Dire que cette idée était bonne n'est qu'un doux euphémisme : la participation de tous à la vie de cette bibliothèque sans cesse renouvelée en est une preuve.

Mais, bien entendu, chaque médaille a son revers. Comme nous l'avions déjà constaté au cours de l'été 2011, à l'occasion de notre exposition "De l'art dans l'Yévrette", des petits malins s'étaient autorisé à basculer une œuvre au fond de la rivière. Amusement d'un soir, certes, mais qui ne peut ravir que des individus dont le quotient intellectuel doit au bas mot avoisiner celui du bulot en début de cuisson.

Et bien pour certains ouvrages de notre boîte à livres, il en va de même. Quelques-uns se sont retrouvés flottant au gré du courant, dans un magnifique déni de culture littéraire. Sont-ce les mêmes individus ? Nous ne le saurons jamais.
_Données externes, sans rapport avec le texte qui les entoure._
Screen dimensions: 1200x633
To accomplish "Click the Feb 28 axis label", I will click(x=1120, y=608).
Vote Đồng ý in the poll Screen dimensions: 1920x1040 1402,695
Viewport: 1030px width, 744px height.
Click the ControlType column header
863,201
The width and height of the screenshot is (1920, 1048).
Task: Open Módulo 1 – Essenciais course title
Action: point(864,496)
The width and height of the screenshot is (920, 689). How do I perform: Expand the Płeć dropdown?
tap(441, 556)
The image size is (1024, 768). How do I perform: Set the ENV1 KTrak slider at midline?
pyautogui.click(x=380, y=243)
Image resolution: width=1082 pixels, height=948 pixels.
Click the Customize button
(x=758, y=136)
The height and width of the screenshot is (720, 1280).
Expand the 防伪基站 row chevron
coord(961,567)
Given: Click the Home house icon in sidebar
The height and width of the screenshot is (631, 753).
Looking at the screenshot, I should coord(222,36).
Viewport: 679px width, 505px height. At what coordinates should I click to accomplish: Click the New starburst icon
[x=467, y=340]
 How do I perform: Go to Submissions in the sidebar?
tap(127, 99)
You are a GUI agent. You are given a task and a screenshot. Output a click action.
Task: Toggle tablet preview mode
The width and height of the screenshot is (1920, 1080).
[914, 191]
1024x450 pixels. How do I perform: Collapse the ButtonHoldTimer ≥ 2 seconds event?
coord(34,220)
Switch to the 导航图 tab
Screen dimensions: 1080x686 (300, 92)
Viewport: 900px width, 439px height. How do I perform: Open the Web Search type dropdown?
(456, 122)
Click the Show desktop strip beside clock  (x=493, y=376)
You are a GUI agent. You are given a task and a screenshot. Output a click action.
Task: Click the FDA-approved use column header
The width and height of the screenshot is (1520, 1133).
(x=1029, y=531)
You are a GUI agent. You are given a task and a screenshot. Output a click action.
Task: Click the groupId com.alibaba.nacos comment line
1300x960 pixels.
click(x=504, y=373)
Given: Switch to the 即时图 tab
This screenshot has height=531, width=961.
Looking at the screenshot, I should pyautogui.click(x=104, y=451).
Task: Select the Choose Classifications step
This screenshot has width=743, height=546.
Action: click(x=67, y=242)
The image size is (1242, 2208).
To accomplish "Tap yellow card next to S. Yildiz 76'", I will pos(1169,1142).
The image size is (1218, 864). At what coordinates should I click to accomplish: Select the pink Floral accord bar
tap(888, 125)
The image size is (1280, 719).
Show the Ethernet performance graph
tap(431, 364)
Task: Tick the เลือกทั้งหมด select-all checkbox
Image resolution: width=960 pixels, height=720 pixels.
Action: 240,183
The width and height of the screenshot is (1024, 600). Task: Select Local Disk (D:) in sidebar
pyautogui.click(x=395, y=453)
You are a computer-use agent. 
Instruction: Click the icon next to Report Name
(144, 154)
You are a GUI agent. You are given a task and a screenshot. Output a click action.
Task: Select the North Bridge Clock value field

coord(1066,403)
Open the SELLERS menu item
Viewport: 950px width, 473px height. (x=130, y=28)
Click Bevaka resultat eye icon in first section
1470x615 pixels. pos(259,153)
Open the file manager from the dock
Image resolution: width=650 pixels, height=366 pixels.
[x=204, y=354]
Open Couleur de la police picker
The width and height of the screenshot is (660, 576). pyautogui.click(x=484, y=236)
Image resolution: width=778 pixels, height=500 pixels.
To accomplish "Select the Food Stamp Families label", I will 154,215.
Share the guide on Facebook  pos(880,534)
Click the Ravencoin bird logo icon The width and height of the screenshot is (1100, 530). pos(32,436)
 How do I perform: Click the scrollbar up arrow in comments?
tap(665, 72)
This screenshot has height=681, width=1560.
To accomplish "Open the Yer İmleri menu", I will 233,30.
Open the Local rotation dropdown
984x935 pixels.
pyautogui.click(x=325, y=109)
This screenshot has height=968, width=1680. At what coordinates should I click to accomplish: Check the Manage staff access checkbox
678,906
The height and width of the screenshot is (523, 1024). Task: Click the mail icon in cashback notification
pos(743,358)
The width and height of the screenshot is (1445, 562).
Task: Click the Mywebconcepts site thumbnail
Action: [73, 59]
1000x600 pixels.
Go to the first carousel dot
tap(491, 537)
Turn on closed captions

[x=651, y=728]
A moins cette fois qu'ils aient voulu vérifier l'étanchéité des ouvrages en tombant sur le livre de Delphine Batho (Insoumise, Éditions Grasset) ou encore sur les chroniques de Sophia Aram !
Malgré ces quelques déconvenues, nous vous souhaitons une bonne rentrée et, comme une bonne nouvelle n'arrive jamais seule, la zone 30 tant réclamée dans notre quartier devrait voir le jour prochainement... promesse écrite de la mairie.